Different types of IPO
The major difference between both the methods of IPO is the price at which the shares are offered to the public. In the fixed-price method, the price at which shares will be issued and allotted to investors is declared in advance by the company. In the fixed-price method, the demand for shares during the IPO is known after the closure of the issue. It simply means, the data about the number of retail, HNI or institutional investors applying for the IPO is not given out on a daily basis and is only available after the issue closes. In India, half of the shares offered through the fixed-price method are reserved for retail investors.
Book building method
The major difference between the fixed-price method and the book building mechanism is the process to determine the issue price of the IPO. Unlike the fixed-price method, the IPO price is not announced in advance. The issue price is discovered during the IPO process. The company announces a price band and investors have to bid for shares in multiples of lots at a price within the price band. Just like a fixed-price issue, half of the shares on offer are reserved for retail investors in the book building method. To maintain transparency during the book-building process, the data of subscribers is given on a daily basis.

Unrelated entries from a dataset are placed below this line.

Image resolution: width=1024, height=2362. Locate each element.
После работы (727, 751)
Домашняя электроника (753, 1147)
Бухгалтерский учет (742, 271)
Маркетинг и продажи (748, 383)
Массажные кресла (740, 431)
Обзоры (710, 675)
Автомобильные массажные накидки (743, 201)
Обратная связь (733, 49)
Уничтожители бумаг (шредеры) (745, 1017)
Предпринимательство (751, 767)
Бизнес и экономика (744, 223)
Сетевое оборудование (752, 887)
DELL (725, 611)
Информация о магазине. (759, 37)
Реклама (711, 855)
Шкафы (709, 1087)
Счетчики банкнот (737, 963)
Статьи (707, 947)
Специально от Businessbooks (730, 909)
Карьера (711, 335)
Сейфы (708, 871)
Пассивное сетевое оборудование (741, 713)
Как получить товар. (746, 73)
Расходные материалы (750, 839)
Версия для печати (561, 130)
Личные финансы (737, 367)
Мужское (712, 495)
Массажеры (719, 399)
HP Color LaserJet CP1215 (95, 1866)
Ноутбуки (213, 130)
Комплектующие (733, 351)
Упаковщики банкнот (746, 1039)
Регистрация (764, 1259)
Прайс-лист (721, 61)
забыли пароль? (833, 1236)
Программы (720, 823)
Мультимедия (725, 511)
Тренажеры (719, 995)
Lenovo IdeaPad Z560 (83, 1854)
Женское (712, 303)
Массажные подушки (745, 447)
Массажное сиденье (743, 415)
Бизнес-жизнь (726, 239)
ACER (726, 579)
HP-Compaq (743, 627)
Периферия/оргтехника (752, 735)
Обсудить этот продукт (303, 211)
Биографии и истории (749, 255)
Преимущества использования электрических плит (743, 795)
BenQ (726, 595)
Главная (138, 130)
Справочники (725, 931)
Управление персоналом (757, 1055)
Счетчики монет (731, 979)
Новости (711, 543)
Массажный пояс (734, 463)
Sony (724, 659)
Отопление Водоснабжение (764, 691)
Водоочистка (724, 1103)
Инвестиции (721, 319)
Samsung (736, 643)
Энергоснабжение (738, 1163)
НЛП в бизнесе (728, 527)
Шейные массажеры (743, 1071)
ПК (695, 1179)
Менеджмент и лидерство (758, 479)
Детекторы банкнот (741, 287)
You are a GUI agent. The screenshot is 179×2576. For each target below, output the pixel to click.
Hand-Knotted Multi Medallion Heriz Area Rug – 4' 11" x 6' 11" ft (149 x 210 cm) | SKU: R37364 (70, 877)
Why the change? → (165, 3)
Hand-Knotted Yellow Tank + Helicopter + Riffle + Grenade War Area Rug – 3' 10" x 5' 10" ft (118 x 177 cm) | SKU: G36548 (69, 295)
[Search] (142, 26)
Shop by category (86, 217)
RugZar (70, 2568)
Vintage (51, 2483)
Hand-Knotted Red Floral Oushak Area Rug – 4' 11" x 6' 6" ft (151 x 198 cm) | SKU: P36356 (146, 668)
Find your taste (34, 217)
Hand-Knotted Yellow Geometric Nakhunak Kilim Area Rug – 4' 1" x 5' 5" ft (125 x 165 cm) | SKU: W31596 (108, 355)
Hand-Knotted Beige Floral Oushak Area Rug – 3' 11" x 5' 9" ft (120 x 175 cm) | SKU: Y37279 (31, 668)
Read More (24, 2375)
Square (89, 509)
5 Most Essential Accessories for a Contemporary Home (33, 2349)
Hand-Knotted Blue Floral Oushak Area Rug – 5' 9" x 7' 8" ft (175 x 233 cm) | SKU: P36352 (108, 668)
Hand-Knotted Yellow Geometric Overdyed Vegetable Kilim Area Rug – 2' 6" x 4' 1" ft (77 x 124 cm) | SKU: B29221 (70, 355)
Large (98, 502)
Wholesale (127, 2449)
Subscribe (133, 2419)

The process of book building
The process for an IPO through the book-building method starts with the appointment of the lead investment banker. conduct due diligence and advise the company on the size of the issue and the price band. If the company accepts the suggestion, the price band for the issue is declared with the prospectus. The upper limit of the price band is known as the ceiling price and the lower limit is known as the floor price.
Bidding: After the declaration of the price band, investors are invited to bid for the shares on offer. IPOs generally open for three days in India and investors can put in their bids during the specified days. Investors have to bid with the number of shares they intend to buy at varying price points.
With the closure of the IPO, the investment bankers initiate the process of price discovery. Since no fixed price is announced, there are various bids at different prices. Bankers decide the final price through a weighted average of all the bids received. The final price that is decided is known as the cut-off price. In the case of popular issues that attract bids in excess of the shares on offer, the cut-off price is often the ceiling price.
Publicity: During the IPO, companies are required to make public all the details of the bids that are received on a daily basis. The subscriber data is publicly available, which makes it easier to verify the cut-off price.
Settlement: After the announcement of the cut-off price, the registrars and the investment bankers of the issue have to settle the bids and complete the allotment. People who had bid at prices above the cut-off rate get a refund of the balance amount. If you are not sure of the cut-off price, you can opt for the ‘cut-off’ option in the application process. Opting for the cut-off option denotes that you are willing to buy the shares at the cut-off price that is decided. Generally, you have to bid at the ceiling price while opting for the cut-off option.
The fixed-price method was the dominant process for IPOs earlier, but all major companies opt for the book building method now. The book-building method provides ample flexibility to the investors as well as the investment bankers, which has led to its popularity.